A estos fines, pensaba yo al amparo de las recovas de la Place des Vosges, sería un buen comienzo determinar claramente el destino de esos capitales robados. Porque aun siendo muy curioso, nunca encontré un trabajo que establezca seriamente el estado de la cuestión de este problema crucial de nuestra historia. Hasta que este análisis no se realice y se difunda ampliamente, el mundo seguirá colgándole -con justicia- adjetivos calificativos al perverso genocida de Branau Am Inn, a sus secuaces, o bien tirando abajo estatuas de individuos con pasado esclavista. Pero sin penetrar en las aguas turbulentas de las razones profundas, permaneciendo en una confortable zona de declamaciones inocuas, de trágicas imágenes vistas cien mil veces y de lugares comunes. Porque un solo hombre, o un puñado de hombres, aun si fuesen miles y miles, por perversos y asesinos que fuesen, no hacen la historia, ya que la historia es eminentemente social. Y es de clase. Manos duras que matan. Manos frías que mandan matar. Las unas ordenan, las otras obedecen sin cuestionar.

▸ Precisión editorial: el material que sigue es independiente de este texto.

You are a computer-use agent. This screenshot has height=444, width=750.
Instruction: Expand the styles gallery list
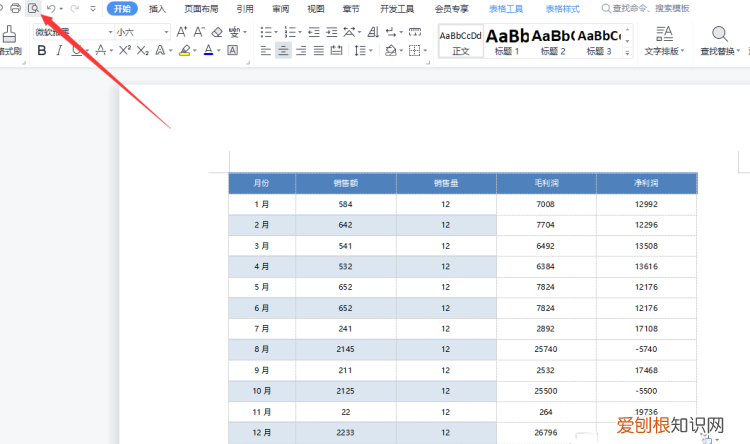coord(628,50)
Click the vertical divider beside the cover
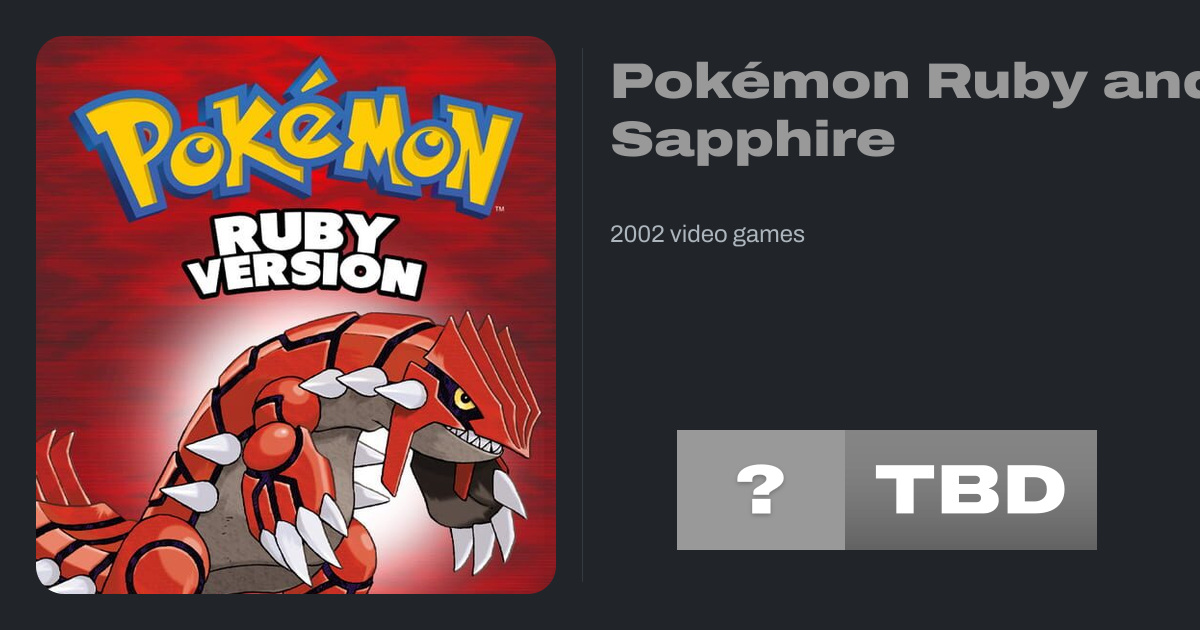This screenshot has height=630, width=1200. click(582, 315)
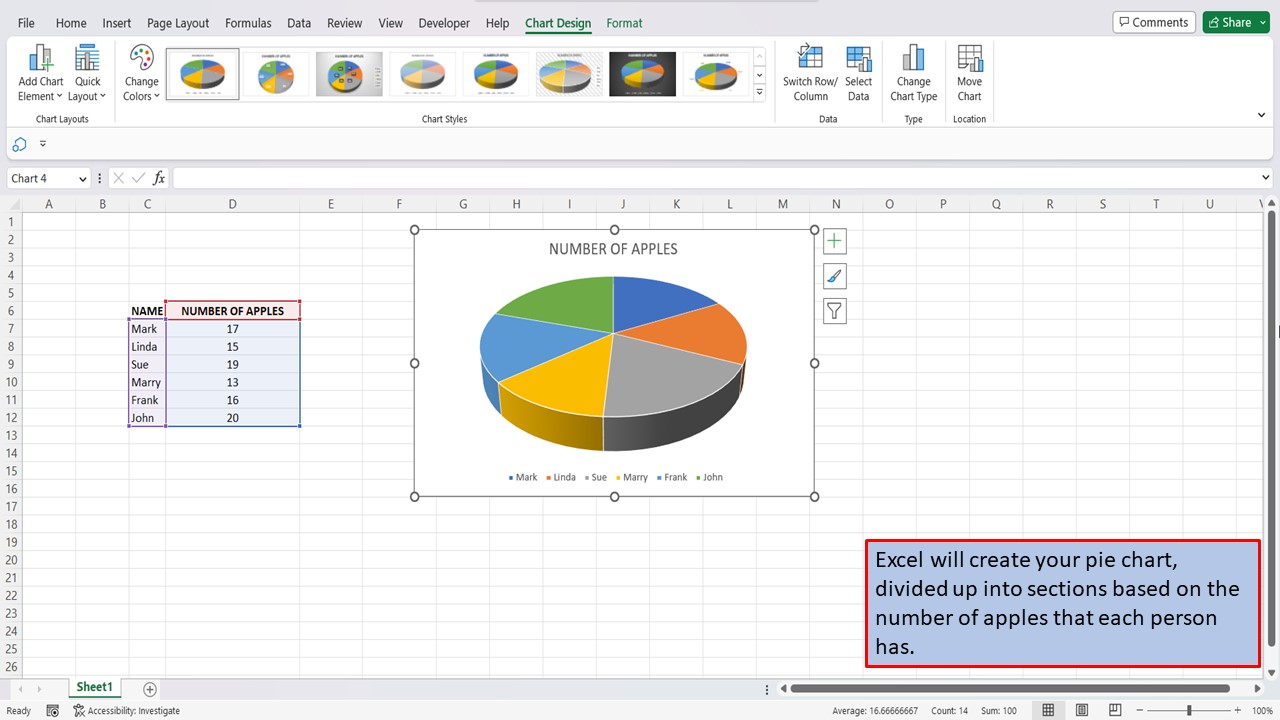This screenshot has height=720, width=1280.
Task: Expand the Name Box chart selector dropdown
Action: pyautogui.click(x=81, y=178)
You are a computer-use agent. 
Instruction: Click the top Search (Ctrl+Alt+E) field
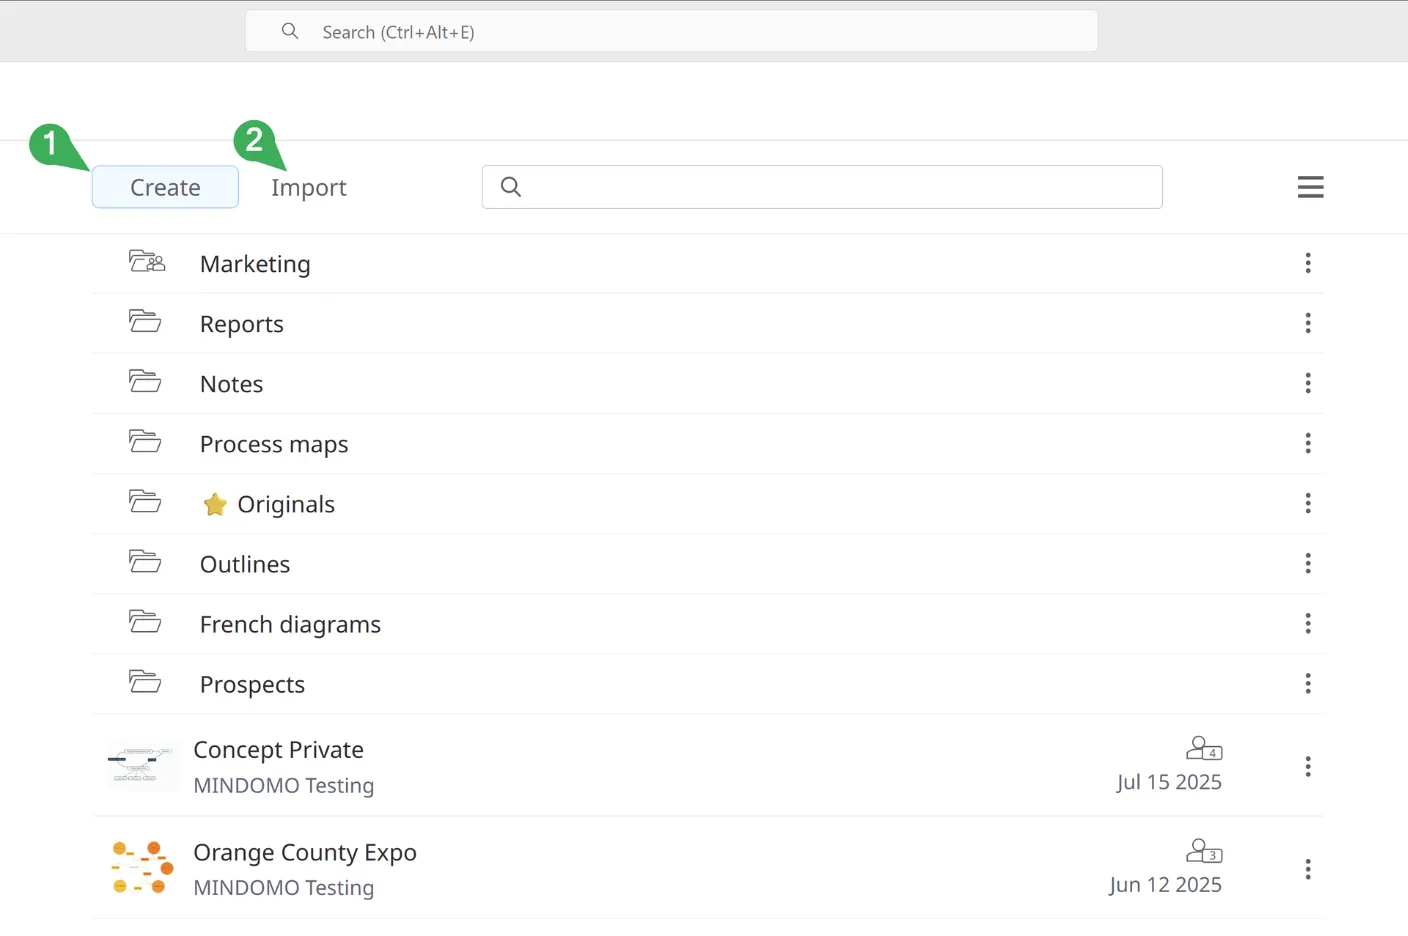click(671, 32)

Ya más repuesto, medité acerca de todo lo que había vivido, mientras un grupo de Gauloises -esto es, francesas étnicamente originarias de la Galia- parloteaban acerca del curioso hecho de que una de ellas había recibido una larga carta manuscrita por su madre y que también le había respondido. La evocación de aquella práctica perdida en la noche de los tiempos no pudo sino emocionarme nuevamente. Como siempre hay una miríada de historias de amor en cada ser -el amor es el secreto, la sortija, la zanahoria adelante del burro para que las almas puedan continuar su camino en este mundo- al ponerme de pie, el sol impactó en mi figura voluminosa. Y proyectó una sombra que podría ser la sombra de mí mismo en otra época o acaso en un momento que jamás fue. O podría ser la sombra de otro, o hasta -seguramente- una parte escindida de mi yo. Y hasta incluso es posible que esa sombra ame a una hija de esta tierra, el Marais, que quiera saber de ella. Perdida en el fondo del océano, hermosa estatua viviente de una Diosa de la Grecia antigua, que encuentra su escondite en algunas otras sombras. Creo recordar que el cuerpo que arrastra mi alma se fue para un lado, la Gare du Nord -destino Bruselas- aunque la sombra, el espectro que siente, la silueta desgarbada que espera por aquella que aquí pasa sus días, se quedó en este lugar donde aún, a duras penas, siguen palpitando los recuerdos.